TASK [Configure Firewalld to Restrict Loopback Traffic - Ensure firewalld Changes are Applied] ***
skipping: [localhost] => {"changed": false, "false_condition": "ansible_facts.services['firewalld.service'].state == 'running'", "skip_reason": "Conditional result was False"}

TASK [Configure Firewalld to Restrict Loopback Traffic - Informative Message Based on Service State] ***
fatal: [localhost]: FAILED! => {
2024-07-19 13:55:31 test.py:30: lib.waive.collect_waivers:141: using /var/tmp/runcontest-results/task1/plans/default/discover/default-0/tests/conf/waivers for waiving
2024-07-19 13:55:31 test.py:30: lib.results.report_plain:182: ERROR playbook: Configure Firewalld to Restrict Loopback Traffic - Informative Message Based on Service State ({)
    "assertion": "ansible_facts.services['firewalld.service'].state == 'running'",
    "changed": false,
    "evaluated_to": false,
    "msg": [
        "firewalld service is not active.
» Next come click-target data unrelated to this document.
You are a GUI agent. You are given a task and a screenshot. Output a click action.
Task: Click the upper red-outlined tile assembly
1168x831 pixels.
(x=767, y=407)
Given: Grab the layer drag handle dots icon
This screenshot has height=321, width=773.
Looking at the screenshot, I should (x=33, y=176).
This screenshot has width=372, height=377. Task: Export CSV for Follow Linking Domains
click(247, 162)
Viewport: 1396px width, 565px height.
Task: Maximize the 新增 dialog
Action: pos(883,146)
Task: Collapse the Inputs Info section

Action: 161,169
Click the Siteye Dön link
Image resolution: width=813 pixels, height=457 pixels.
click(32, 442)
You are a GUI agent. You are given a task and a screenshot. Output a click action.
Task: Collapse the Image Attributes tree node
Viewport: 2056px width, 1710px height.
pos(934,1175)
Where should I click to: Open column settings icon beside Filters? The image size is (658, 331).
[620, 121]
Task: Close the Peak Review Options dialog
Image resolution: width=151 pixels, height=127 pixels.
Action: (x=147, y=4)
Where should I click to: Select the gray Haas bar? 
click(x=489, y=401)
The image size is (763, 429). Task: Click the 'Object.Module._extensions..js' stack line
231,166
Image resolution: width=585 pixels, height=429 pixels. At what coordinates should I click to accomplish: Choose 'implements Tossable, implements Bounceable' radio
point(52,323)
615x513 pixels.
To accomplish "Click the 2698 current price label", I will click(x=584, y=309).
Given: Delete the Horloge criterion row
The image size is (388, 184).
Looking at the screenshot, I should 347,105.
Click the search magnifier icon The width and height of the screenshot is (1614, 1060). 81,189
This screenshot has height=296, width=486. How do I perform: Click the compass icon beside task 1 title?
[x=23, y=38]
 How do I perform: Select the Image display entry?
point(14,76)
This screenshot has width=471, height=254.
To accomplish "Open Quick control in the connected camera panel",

Remediation aborted!",
        "This remediation could not be applied because it depends on firewalld service running.",
        "The service is not started by this remediation in order to prevent connection issues."
    ]

This is possibly because it's not running - the remediation was run on a Beaker (internal) system where firewalld is disabled by default, but earlier playbook tasks should have enabled it (as they do on RHEL-8/9).

I tried unselecting

to progress further, which stopped on

TASK [NetworkManager Deactivate Wireless Network Interfaces] *******************
fatal: [localhost]: FAILED! => {"changed": true, "cmd": ["nmcli", "radio", "wifi", "off"], "delta": "0:00:00.006275", "end": "2024-07-18 20:33:46.473674", "msg": "non-zero return code", "rc": 8, "start": "2024-07-18 20:33:46.467399", "stderr": "Error: NetworkManager is not running.", "stderr_lines": ["Error: NetworkManager is not running."], "stdout": "", "stdout_lines": []}

That gave me a clue, and investigating further on the OS revealed that, indeed, networking is down after a remediation + reboot, due to NM failing to start due to an unfulfilled systemd dependency - dbus.service. It turns out dbus-broker.service failed to start on

dbus-broker-launch[625]: ERROR launcher_run_child @ ../src/launch/launcher.c +326: Permission denied
dbus-broker-launch[624]: ERROR service_add @ ../src/launch/service.c +1011: Transport endpoint is not connected
dbus-broker-launch[624]:       launcher_add_services @ ../src/launch/launcher.c +805
dbus-broker-launch[624]:       launcher_run @ ../src/launch/launcher.c +1416
dbus-broker-launch[624]:       run @ ../src/launch/main.c +152
dbus-broker-launch[624]:       main @ ../src/launch/main.c +178
dbus-broker-launch[624]: Exiting due to fatal error: -107

I asked the systemd people, but got no reply back so far, so I started digging into the source code - I downloaded and rpmbuild-patched the same version of systemd, and discovered that src/launch/launcher.c line 326 is the error_origin() in

        r = sd_id128_get_machine(&machine_id);
        if (r < 0) {
                r = error_origin(r);
                goto exit;
        }

which means that sd_id128_get_machine() failed on EPERM. I then looked into systemd source itself to see what the function does, and it basically just reads /etc/machine-id:

_public_ int sd_id128_get_machine(sd_id128_t *ret) {
        static thread_local sd_id128_t saved_machine_id = {};
        int r;

        if (sd_id128_is_null(saved_machine_id)) {
                r = id128_read("/etc/machine-id", ID128_FORMAT_PLAIN | ID128_REFUSE_NULL, &saved_machine_id);
                if (r < 0)
                        return r;
        }

        if (ret)
                *ret = saved_machine_id;
        return 0;
}

but that makes no sense - all it does is to, in essence, read the world-readable file:

$ ls -l /etc/machine-id 
-r--r--r--. 1 root root 33 Jul 18 19:21 /etc/machine-id
$ cat /etc/machine-id 
ccbf9a653ac84fe6bc0d6b40a0a49167
$ ausearch -m avc | grep machine-id
$ 

Disabling SELinux also didn't fix it, /etc has the usual 0755, so there should be no issues accessing that file. No file ACLs either.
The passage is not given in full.